June 13, 17 and 20, 1944: Three letters home from Dad while he is stationed at Topeka Army Air Base with the 270th AAF Base Unit. He apologizes for not writing sooner as he has been “around town and all over the place.” His last letter was four long days ago.
He writes that “the NCO club had a shindig near Lake Shawnee, just outside of Topeka and there was enough beer to launch a battleship.” He notes the “the wide span of water” making up Lake Shawnee reminded him when they used to go fishing together back in Albany.
He tells about going to a horse show at the Topeka Fairgrounds with his friends Stueve and Hicks. He brags, “I was about 50 to 60 percent right as to what horse would carry away the prize and sure enough the horse experts (and since when have I been one since coming to Kansas) chose them. All horses were the finest specimens around the middle-west and I learned plenty that evening. Awards were given to horses in which their composition would count over 60 or 40 percent and the other percentage as to how well they could walk, trot, run, canter to right or left.”
In some tragic news, Dad writes about a Lieutenant that committed suicide. “…2 ½ miles away down the railroad tracks. I don’t know how he did it but I heard he laid his head on the tracks and a train just kept on rolling. That happened a day ago.” That would have put the unfortunate event on June 12.
On the 17th he writes that he and his friend Stueve went to Gage Park near Topeka. “They have a miniature zoo, swimming pool, and picnicking grounds. We did some rowing in a boat for about an hour. It only cost 25 cents an hour.”

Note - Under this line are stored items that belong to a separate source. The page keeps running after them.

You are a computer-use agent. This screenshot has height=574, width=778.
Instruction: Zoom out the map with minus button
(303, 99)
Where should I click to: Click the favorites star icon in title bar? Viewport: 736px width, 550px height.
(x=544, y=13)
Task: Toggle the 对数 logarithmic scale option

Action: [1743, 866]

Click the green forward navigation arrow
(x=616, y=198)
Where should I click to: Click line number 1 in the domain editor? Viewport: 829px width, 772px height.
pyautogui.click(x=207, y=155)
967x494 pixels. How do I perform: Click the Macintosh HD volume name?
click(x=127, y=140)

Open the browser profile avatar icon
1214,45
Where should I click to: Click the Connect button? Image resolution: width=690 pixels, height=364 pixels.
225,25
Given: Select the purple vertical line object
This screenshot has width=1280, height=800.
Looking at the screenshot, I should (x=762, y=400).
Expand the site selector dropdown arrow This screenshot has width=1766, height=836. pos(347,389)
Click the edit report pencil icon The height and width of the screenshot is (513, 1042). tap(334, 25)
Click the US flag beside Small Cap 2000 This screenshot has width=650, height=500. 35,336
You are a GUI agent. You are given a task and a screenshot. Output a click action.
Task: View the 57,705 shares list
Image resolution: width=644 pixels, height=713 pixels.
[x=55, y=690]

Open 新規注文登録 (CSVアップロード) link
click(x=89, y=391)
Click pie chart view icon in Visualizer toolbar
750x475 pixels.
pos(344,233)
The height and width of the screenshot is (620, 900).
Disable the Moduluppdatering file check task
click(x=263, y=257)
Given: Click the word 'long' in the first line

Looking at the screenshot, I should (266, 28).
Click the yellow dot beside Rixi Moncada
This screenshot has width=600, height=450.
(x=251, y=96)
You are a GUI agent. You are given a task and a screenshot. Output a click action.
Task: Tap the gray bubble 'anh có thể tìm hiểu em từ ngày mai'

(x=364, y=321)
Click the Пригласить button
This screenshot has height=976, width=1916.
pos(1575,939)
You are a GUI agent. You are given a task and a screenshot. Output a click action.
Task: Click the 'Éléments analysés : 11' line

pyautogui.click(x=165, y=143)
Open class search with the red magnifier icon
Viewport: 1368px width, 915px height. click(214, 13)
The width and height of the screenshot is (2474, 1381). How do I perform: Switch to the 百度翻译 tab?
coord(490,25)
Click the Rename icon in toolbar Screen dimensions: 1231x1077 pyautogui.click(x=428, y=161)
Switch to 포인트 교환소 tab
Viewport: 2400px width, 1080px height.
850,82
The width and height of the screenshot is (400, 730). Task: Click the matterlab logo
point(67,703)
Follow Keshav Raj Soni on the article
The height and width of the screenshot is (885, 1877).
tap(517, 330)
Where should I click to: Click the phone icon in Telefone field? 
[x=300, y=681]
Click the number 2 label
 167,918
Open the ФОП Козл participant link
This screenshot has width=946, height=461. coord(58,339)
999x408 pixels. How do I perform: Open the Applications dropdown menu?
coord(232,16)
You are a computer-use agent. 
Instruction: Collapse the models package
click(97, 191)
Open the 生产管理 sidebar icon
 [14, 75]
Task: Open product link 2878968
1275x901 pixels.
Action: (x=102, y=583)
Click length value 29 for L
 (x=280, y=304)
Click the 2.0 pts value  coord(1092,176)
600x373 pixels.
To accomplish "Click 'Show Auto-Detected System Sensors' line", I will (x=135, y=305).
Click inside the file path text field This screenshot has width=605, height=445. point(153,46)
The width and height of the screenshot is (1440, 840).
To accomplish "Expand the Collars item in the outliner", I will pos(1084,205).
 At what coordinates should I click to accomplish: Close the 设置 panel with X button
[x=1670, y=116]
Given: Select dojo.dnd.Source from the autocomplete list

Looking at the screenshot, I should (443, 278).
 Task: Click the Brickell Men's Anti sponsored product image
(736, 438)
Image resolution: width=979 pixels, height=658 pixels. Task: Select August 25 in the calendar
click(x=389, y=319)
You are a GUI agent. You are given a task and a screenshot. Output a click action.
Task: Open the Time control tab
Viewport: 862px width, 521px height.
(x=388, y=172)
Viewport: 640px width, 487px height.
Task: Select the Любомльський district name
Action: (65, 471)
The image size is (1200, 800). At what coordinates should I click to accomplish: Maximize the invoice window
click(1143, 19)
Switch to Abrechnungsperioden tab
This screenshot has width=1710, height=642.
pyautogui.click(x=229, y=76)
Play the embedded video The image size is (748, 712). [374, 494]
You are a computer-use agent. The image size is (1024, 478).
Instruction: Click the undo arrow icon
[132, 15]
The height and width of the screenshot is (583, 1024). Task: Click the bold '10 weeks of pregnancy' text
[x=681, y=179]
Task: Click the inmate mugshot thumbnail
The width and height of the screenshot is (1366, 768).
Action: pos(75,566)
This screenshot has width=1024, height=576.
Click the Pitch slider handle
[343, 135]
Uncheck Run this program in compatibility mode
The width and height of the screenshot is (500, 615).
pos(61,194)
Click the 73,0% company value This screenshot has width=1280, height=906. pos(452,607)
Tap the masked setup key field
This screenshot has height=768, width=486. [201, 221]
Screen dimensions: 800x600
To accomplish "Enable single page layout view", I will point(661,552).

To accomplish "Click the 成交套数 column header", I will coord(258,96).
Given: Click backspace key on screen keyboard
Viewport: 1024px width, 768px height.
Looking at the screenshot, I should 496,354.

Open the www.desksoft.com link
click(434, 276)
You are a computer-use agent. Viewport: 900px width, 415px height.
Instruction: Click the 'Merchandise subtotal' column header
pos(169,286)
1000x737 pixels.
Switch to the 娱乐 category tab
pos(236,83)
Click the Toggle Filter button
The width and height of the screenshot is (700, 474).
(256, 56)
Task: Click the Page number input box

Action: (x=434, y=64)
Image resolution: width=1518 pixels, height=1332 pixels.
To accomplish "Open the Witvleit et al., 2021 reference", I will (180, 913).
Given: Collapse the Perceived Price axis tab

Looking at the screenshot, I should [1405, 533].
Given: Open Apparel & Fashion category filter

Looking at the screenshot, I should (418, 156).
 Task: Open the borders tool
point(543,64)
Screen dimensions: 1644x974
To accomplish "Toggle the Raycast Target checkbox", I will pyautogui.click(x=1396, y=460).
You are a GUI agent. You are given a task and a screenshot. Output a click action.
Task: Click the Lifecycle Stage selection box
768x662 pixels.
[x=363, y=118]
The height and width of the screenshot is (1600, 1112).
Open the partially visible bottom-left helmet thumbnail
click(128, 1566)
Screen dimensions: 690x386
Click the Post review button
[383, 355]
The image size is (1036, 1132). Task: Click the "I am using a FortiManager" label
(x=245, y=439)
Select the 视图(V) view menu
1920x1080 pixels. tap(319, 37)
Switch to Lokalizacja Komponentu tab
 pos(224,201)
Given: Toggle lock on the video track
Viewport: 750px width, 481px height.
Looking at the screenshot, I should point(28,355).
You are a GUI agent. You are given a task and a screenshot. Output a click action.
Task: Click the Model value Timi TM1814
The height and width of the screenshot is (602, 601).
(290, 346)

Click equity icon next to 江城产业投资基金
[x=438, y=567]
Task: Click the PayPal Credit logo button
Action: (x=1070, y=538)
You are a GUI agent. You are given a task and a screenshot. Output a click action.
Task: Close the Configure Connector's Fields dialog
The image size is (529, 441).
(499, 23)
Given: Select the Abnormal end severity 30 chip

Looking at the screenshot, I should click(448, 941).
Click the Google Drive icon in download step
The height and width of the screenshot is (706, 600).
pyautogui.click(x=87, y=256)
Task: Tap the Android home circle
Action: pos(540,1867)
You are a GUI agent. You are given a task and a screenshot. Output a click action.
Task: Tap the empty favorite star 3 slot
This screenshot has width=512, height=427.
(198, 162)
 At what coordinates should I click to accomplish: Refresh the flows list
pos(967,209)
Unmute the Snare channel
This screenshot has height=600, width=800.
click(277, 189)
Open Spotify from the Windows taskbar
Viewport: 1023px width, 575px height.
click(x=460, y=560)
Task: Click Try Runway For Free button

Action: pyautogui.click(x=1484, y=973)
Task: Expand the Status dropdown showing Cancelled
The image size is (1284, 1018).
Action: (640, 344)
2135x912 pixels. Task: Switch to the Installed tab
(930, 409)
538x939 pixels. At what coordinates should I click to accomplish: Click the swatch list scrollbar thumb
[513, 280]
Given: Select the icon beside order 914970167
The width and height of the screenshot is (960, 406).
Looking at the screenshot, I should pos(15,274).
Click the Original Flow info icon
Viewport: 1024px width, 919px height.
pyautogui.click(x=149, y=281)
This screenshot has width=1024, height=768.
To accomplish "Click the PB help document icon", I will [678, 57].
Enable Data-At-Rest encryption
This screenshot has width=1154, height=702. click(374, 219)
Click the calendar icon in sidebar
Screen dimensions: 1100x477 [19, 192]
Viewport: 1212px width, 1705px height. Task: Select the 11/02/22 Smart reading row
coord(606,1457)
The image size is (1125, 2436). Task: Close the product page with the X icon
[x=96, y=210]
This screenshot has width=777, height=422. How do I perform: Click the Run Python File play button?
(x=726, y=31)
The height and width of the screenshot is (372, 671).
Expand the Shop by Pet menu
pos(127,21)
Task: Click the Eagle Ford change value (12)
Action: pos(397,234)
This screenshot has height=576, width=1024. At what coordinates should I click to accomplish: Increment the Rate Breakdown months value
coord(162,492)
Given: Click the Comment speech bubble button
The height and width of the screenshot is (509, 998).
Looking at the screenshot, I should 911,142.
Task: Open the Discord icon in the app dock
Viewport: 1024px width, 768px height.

As far as other diversions he mentions going to the movies:
- After seeing Battle of China he comments that “you sure know why the Japs have to be licked. The people of China sure went through a lot of suffering.” To provide context to these comments, Battle of China was one of a series of “Why We Fight” films produced by acclaimed director Frank Capra for the U.S. Government’s Office of War Information.
- He also writes about seeing Song of Bernadette about the Lourdes miracles and that “the picture was very good.”
In response to a question from his sister Anna about a photo of Nelson Eddy that she received in the mail, Dad writes, “I don’t know who could have sent you that picture of Nelson Eddy unless it was Nelson Eddy himself. I never sent you that picture.”
Looking to the future, Dad speculates that “If I do leave this place, and it’s quite a possibility I may, I believe I’ll wind up somewhere where they let sacred white cows travel freely along the streets. There’s nothing certain, just rumors.”
He also echoes something that his brother Stanley wrote in a letter dated on June 15, 1944. Stanley wrote “Heard over the radio that Japan itself was raided by bombers. She’s getting back some of what she has been giving.” On the 17th Dad writes, “You probably heard about those big babies and the damage they did to Japan per the newspaper and radio headlines.” Being that Dad was in Kansas and Stanley in England, it’s a sure bet that they were unaware that they were writing about the same news – the U.S. bombing raid on the Steel Works at Yawata. In referring to B-29s that carried out the Yawata raid as “big babies” Dad is doing a bit of bragging as the B-29s that carried out the raids were built in the sprawling Boeing plant in Wichita with the crews being trained at Topeka before being deployed to the Pacific. More about the connection between Kansas and the B-29 can be found here.
On the 20th, Dad writes that he went golfing at White Lakes near Topeka and that his score was 107. Other than that he writes that, “The Army is still the same, crap games and all. The fellows told how at Salina they set up a regular gambling den in one of the barracks. They had a dice table and were operating like a gambling house. Somehow, someone found out about the barracks being used as a gambling den right on the post and did away with it.”
Dad reflects, “When I write to Stanley, I try to refrain from writing him about these NCO and squadron parties we have with plenty of everything because he is in the Army as well as I am, but it’s probably a lot tougher on him than it is on me over here in Topeka. However, I may be in his shoes someday so I might as well enjoy the comforts of life on this side while I’m still here.”
He closes, “That’s about all from here. God bless you all!”